Stay tuned for more on individual companies, startup strategies and trends in the different segments of cognitive computing.  And take a look at the list!

Who are the most important start-ups in cognitive computing?

What’s happening with start-ups in cognitive computing? It is hard to know where to begin. The combination of the real dramatic progress on the technology, the surge of creativity in conceiving new applications – and big improvements on existing ones – and the tsunami of public hype around AI all combine to inspire a vast array of cognitive computing startups. Over the past three months I have compiled a working list of cognitive computing startups, as a tool to understand the scope and trends of entrepreneurship in the field.
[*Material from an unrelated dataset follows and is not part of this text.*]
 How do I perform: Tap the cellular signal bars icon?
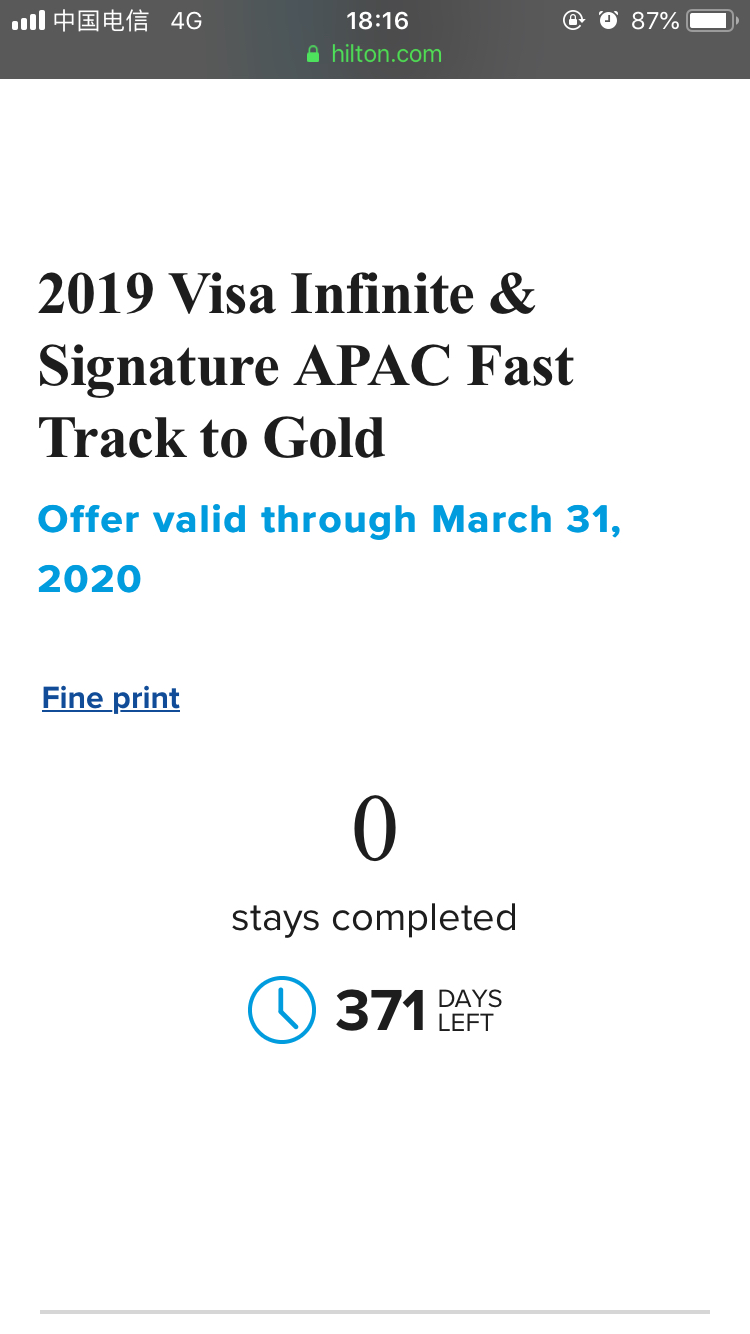point(28,20)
The current list has 185 entities that look like startups – generally, small, privately held organizations, with basic web presence and a stated and serious focus on technology and applications of AI, machine learning and neural-inspired computing. I have tried to omit companies that have been acquired or gone defunct, or are so stealthy that they have no meaningful Internet footprint.   There are many more companies using some form of big data analysis than shown here. Given the hype around cognitive computing, it is certainly popular for many companies to include some mention of AI or machine learning, even when it is fairly tangential to a companies core activities. Making the judgment to include a name on my list was often a close call – there was no bright line. So in rough terms, the criteria might be summarized as follows:

  • Must be a company or independent organization, not an open-source project.
  • Must have enough information on the Internet (company description on web site, LinkedIn, angel investing sites, job postings) to get at least a crude understanding of the degree of focus on cognitive computing
  • Focused on developing or using sophisticated machine learning, especially deep learning methods, not just, for example, doing big data management and analytics as modest part of a general cloud application environment in business intelligence, marketing, CRM, or ecommerce.
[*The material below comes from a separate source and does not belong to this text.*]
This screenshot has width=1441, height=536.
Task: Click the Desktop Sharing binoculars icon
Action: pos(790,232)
I examined four of five hundred companies as candidates for the list, and whittled it down to about 190 that seemed most interesting, most innovative and most focused on advanced cognitive computing technology and applications. The list of candidates came from lots of sources. I have heard about a wide range of vision-centric cognitive computing companies from working intensively in the computer-vision field in the past five years, as well as most of the companies doing specialized processors, and basic neural network technology. I also worked from other teams excellent published lists. The most useful of these is the excellent “The State of Machine Intelligence, 2016”, a list almost 300 companies put together by Shivon Zilis and James Cham and published in the Harvard Business Review, November 2, 2016. I also used the Machine Learning Startup list from angel.co as a source of ideas. Finally, I have had scores of conversations with practitioners in the field and read hundreds articles about startup activity over these three months to put together my list.
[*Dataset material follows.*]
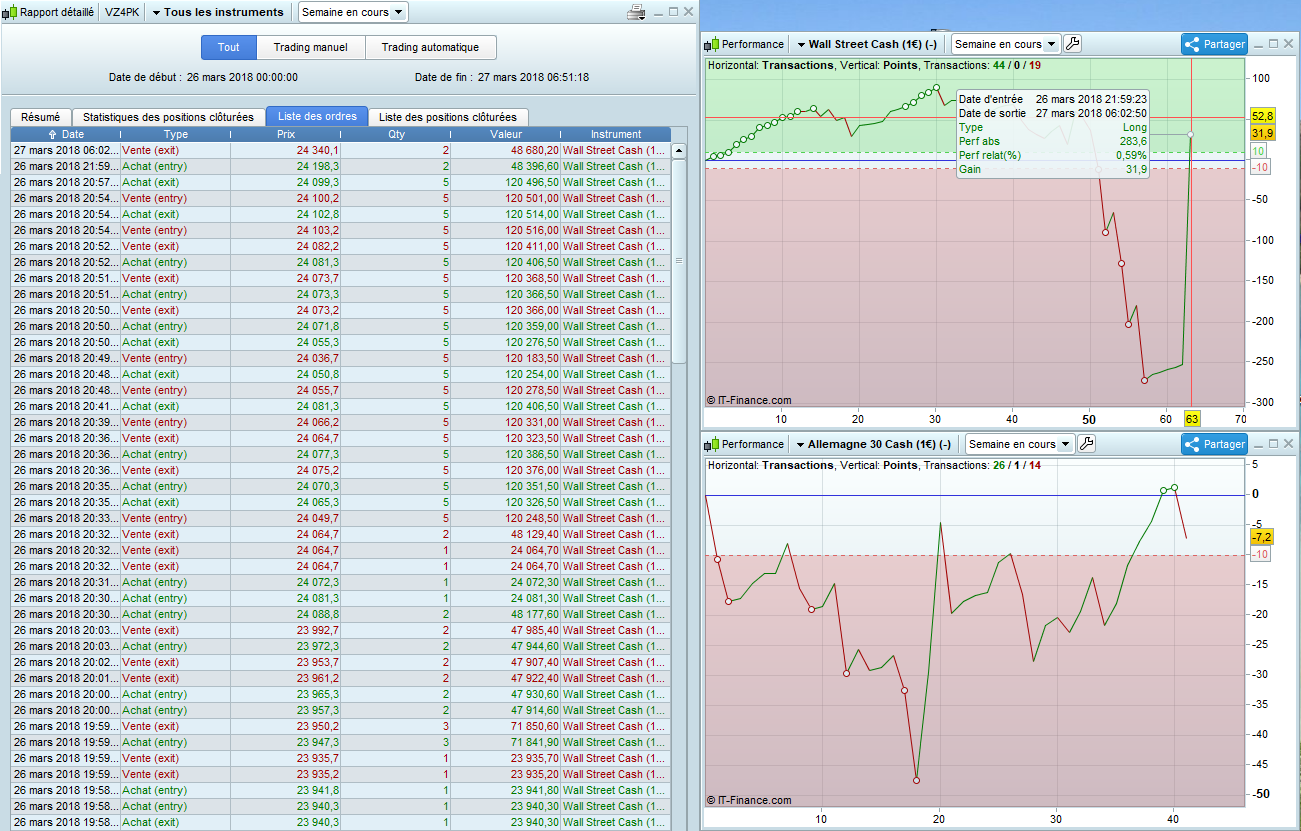
Task: Open settings wrench for Allemagne 30 Cash chart
Action: click(x=1087, y=444)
Three trends stand out as lessons from this survey exercise, beyond the sheer numbers. First, the group represents tremendous diversity, covering novel ideas from robotics, health care, self-driving cars, enterprise operations, on-line commerce, agriculture and personal productivity. These entrepreneurs all believe they have an opportunity to understand and exploit complex patterns in the masses of available data to yield better insights into how to serve customers and users. The more overwhelming the data, the greater the enthusiasm for deep learning from it. (It remains to be seen, however, which of these teams will actually succeed in systematically uncovering dramatic patterns and in monetizing those insights.)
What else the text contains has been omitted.